◆ **EXERCISE PROMPT**
Copy the text of each of the items below word for word, omitting the pictures.
----------------
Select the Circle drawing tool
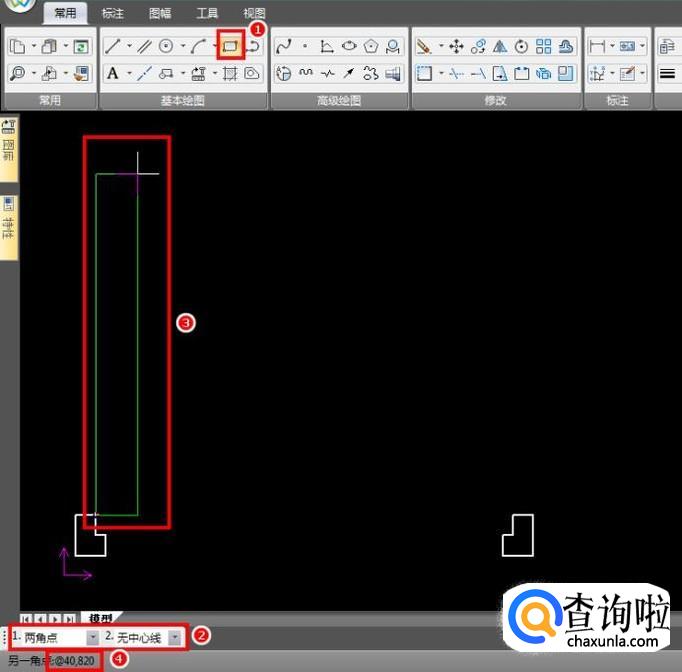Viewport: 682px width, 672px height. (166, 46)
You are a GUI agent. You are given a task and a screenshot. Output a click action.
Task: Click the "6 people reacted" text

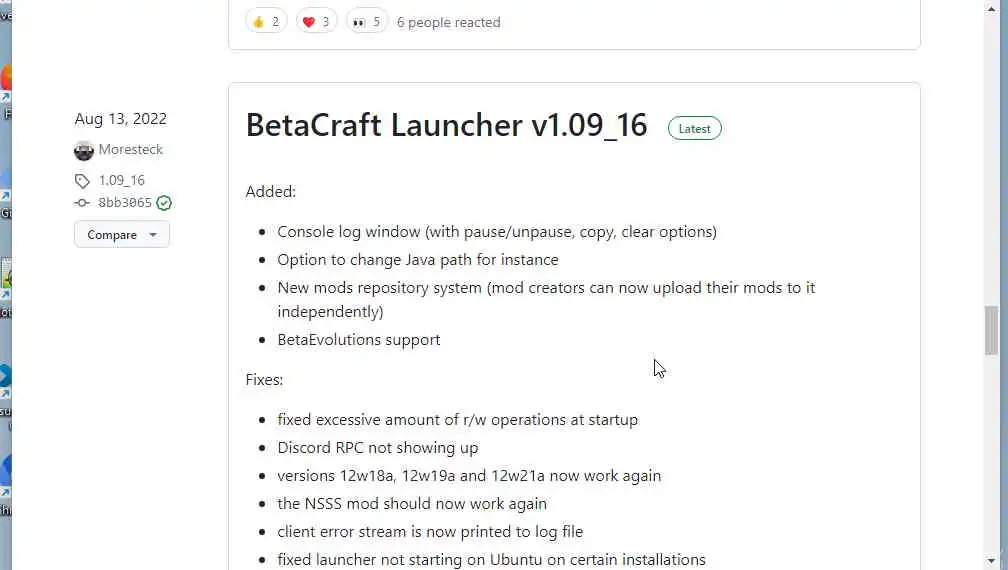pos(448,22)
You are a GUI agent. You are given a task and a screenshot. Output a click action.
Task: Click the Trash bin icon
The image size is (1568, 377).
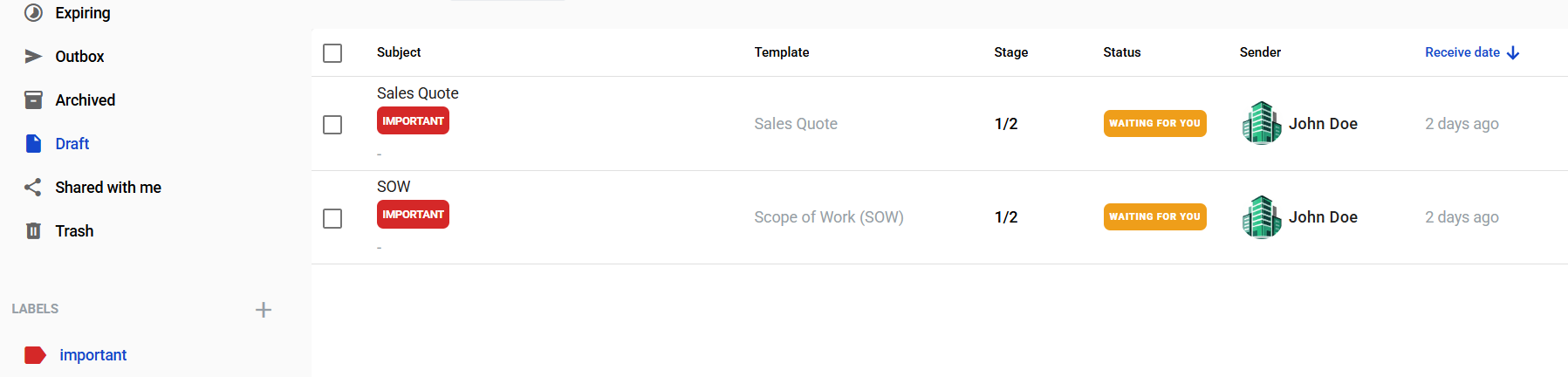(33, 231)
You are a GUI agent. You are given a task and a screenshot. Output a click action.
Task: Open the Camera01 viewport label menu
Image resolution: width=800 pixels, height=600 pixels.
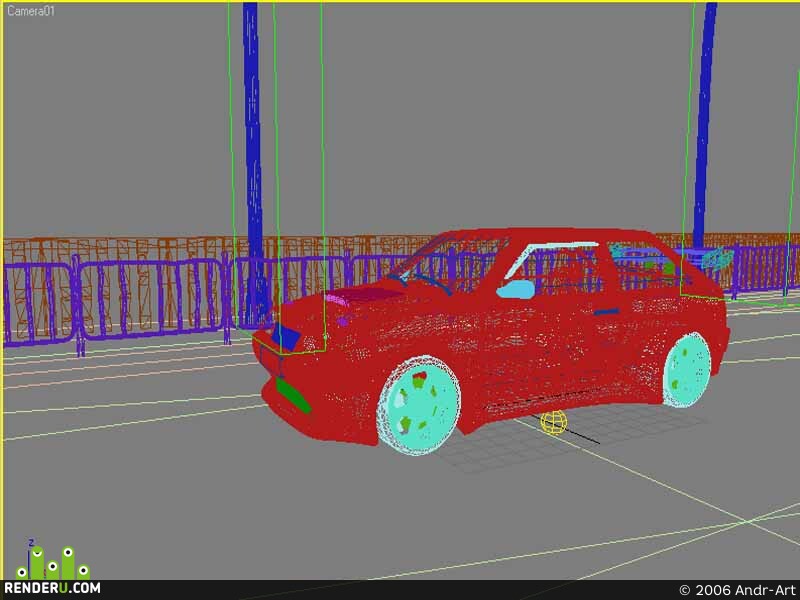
----------------
◆ **SOLUTION**
Select the Circle drawing tool
Viewport: 682px width, 672px height. (166, 46)
You are a GUI agent. You are given a task and a screenshot. Output a click action.
Task: Click the "6 people reacted" text

pos(448,22)
You are a GUI agent. You are given a task and a screenshot. Output a click action.
Task: Click the Trash bin icon
The image size is (1568, 377).
(33, 231)
You are a GUI agent. You are given a task and a screenshot. Output a click action.
Task: Open the Camera01 viewport label menu
Image resolution: width=800 pixels, height=600 pixels.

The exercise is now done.